Мы договорились встретиться на мосту, и это было весьма символично: Нева как раз вскрывалась ото льда, а по левую руку величественно и громогласно возвышался крейсер «Аврора» со своими волшебными пушками. Василий явно опаздывал. Я молча курил, слегка матерясь, стоя под холодным пронзительным ветром, который вышибал слёзы из глаз и обжигал кожу. Вскоре мой приятель показался на мосту. Я первый раз его видел в длинном чёрном пальто и трубкой во рту. Мы поздоровались и отправились по узким улочкам Петроградки по известному адресу.

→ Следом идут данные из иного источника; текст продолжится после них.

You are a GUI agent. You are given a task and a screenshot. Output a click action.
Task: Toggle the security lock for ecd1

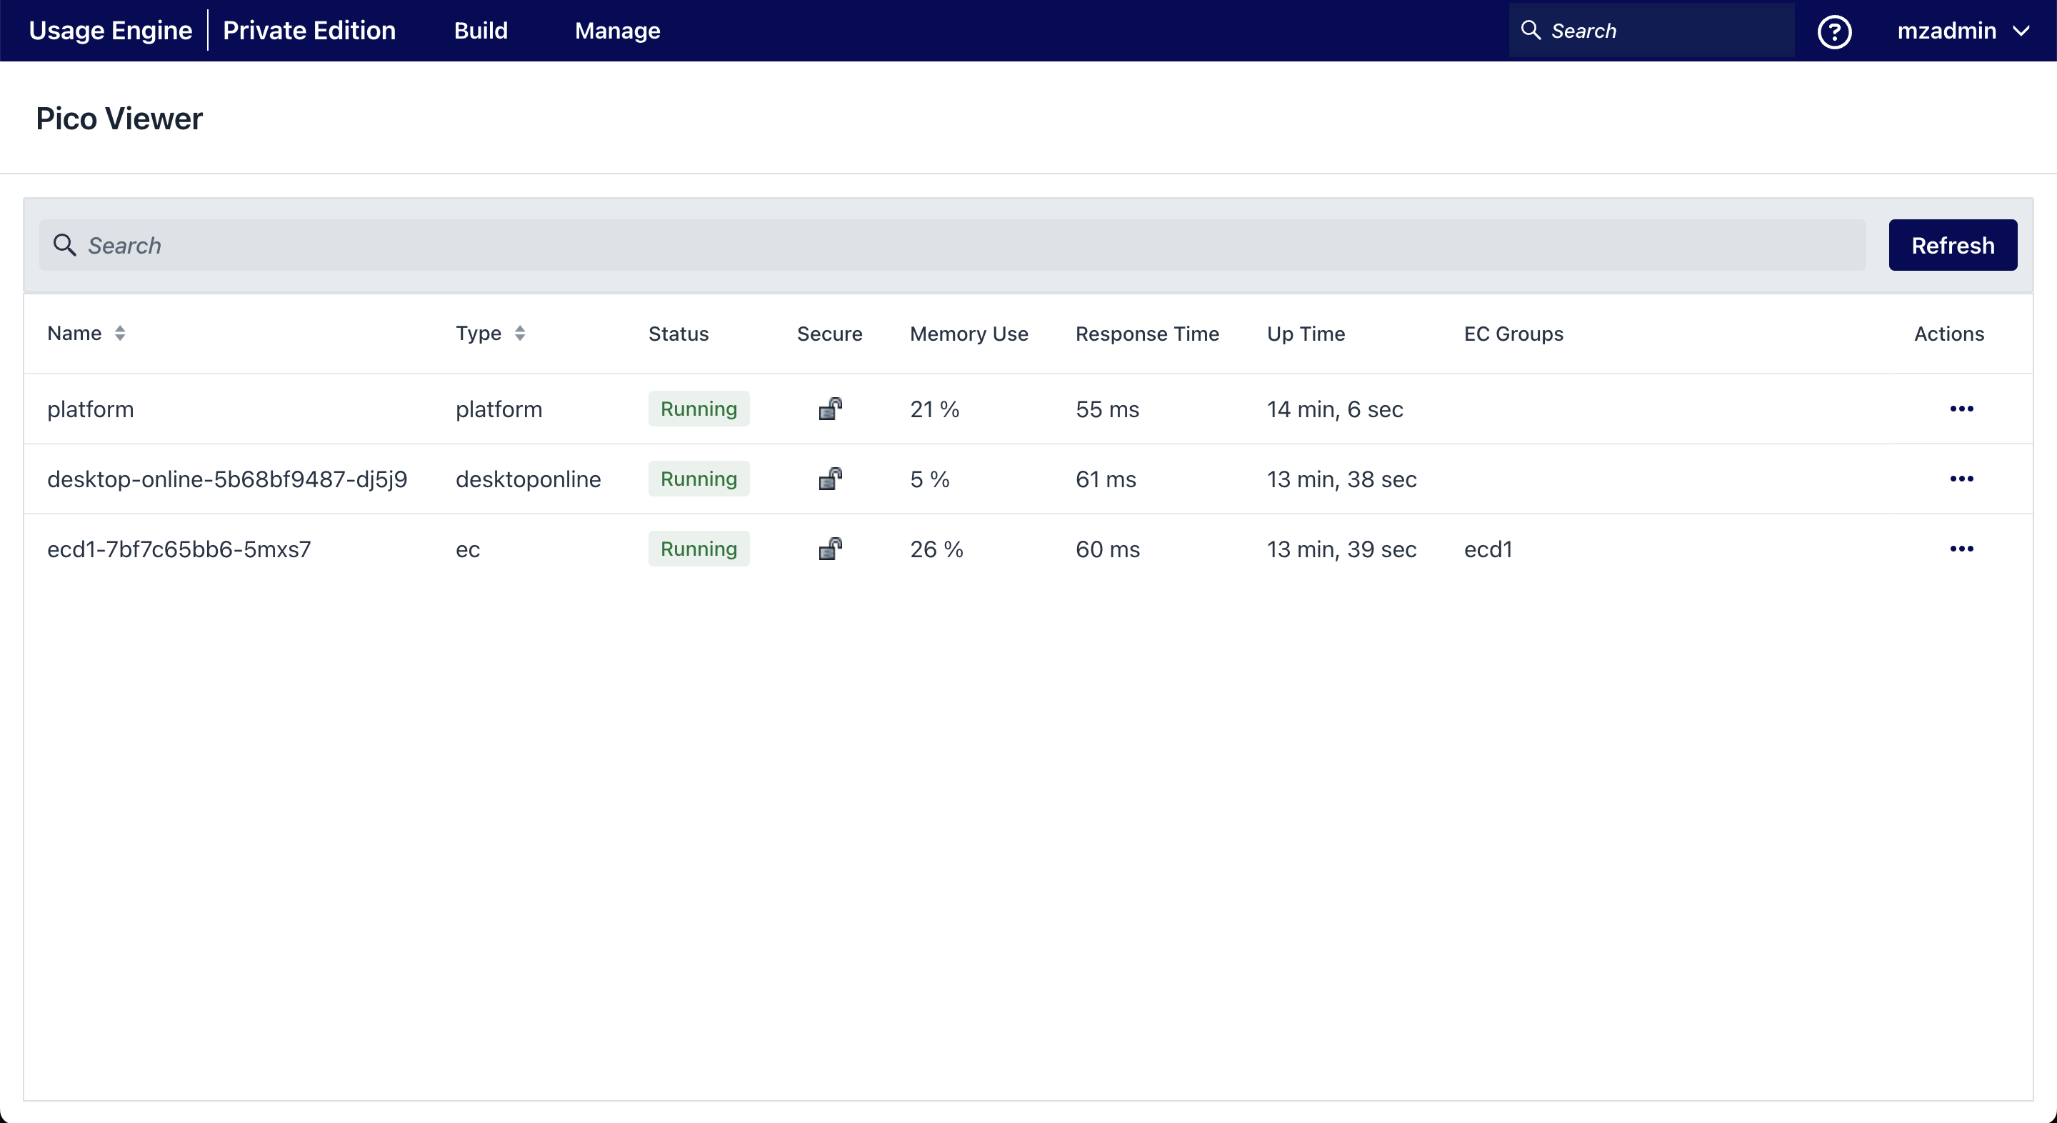830,549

На крылечке у галереи толпились небожители весьма потрёпанного, надо сказать, вида, что как-то не вязалось с нашими представлениями о богеме. Небожители, не сколько не стесняясь, стреляли у нас сигареты и выражались не особо культурными, в нашем приземлённом понимании, деепричастными оборотами. Мы вошли в холл галереи, разделись в гардеробе и, полные решимости, отправились смотреть экспозицию. Но на мой взгляд фотографии, представленные на выставке, ничем особенным не выделялись: обычные снимки городских видов, в основном – чёрно-белые. Под каждой крупными буквами было начертано имя автора и год. Мне уже становилось скучно и тоскливо, как вдруг я увидел в самом конце экспозиции яркую картину, скорее репродукцию, напечатанную на хорошем принтере: на сером, похожем на бетон фоне вырисовывались нежно-розовые разводы. И это сильно контрастировало с окружающей средой. В правом нижнем углу была надпись: «Клёпа тащится!» и указан телефон для связи. И это было круто! Единственное, достойное внимания, на мой взгляд, произведение на этом празднике жизни. Мы с Василием стояли напротив репродукции и плотоядно улыбались.

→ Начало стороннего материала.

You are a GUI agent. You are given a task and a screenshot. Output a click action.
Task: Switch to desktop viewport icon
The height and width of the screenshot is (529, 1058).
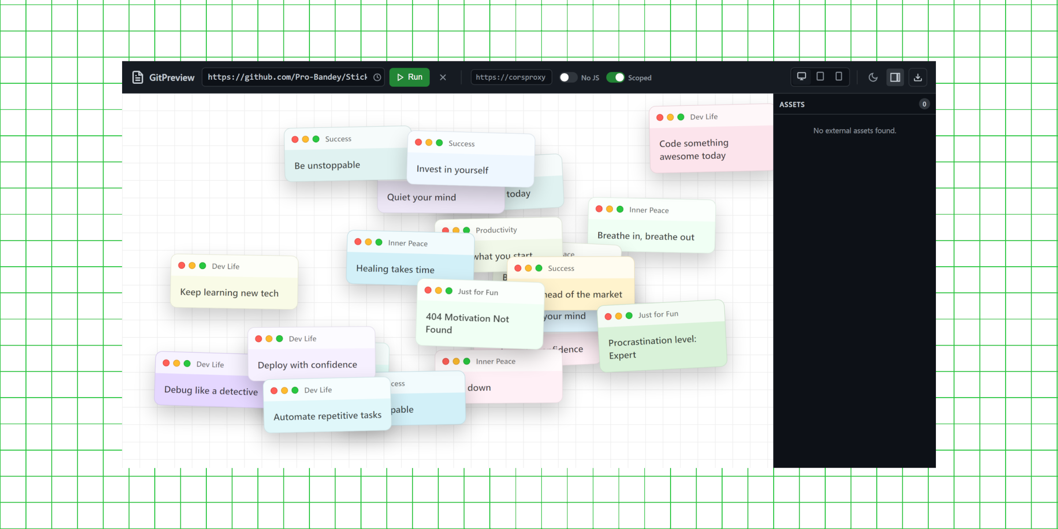click(x=801, y=77)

– Да, что же это такое! Опять он тут нарисовался! Задолбал уже. Как мы его пропустили? Не доглядели там на охране, что ли… И как ему удаётся незамеченным пробираться и вывешивать свою мазню, а после испаряться? – Работница галереи с остервенением начала срывать со стены репродукцию, попеременно оглядываясь на посетителей с извиняющейся улыбкой. Василий расхохотался, похлопал меня по плечу:
– Думаю, ради этого мы сюда и пришли. – Он хитро прищурился. – Да это же Клёпа, мать его, наш пострел везде поспел! Клёпа – это художник с мировым именем, только его почти никто не знает. Вот он и пропагандирует своё творчество таким образом – пробирается на выставки и втихаря вывешивает свои картины. Оригинальный способ пропаганды, ничего не скажешь. Я его знаю, хочешь познакомлю? Весьма интересный типаж, художник до мозга костей. А в миру – уважаемый человек, стоматолог, между прочим. Рекомендую. Пошли, тут не далеко.

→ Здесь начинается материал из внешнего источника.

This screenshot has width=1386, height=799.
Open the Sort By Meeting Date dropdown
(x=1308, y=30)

Мы вышли из галереи и отправились к таинственному стоматологу и художнику с мировым именем Клёпе. Остановились в арке одного из домов и позвонили в дверь. Звук отпираемого замка, и дверь открылась. Перед нами стоял худощавый мужчина неопределённого возраста в круглых очках и в пиджаке на голое тело:
– Станислав Сергеевич, очень приятно. – Мы пожали друг другу руки, я представился, и он пригласил нас войти. (Мне сразу вспомнилась сцена из «Брата-2»: «…меня Данила зовут… Фашист…»). Обычная квартира типичного холостяка. Все стены увешаны картинами, на диване, на столе куча бумаг, грязные тарелки в раковине, в консервной банке гора окурков.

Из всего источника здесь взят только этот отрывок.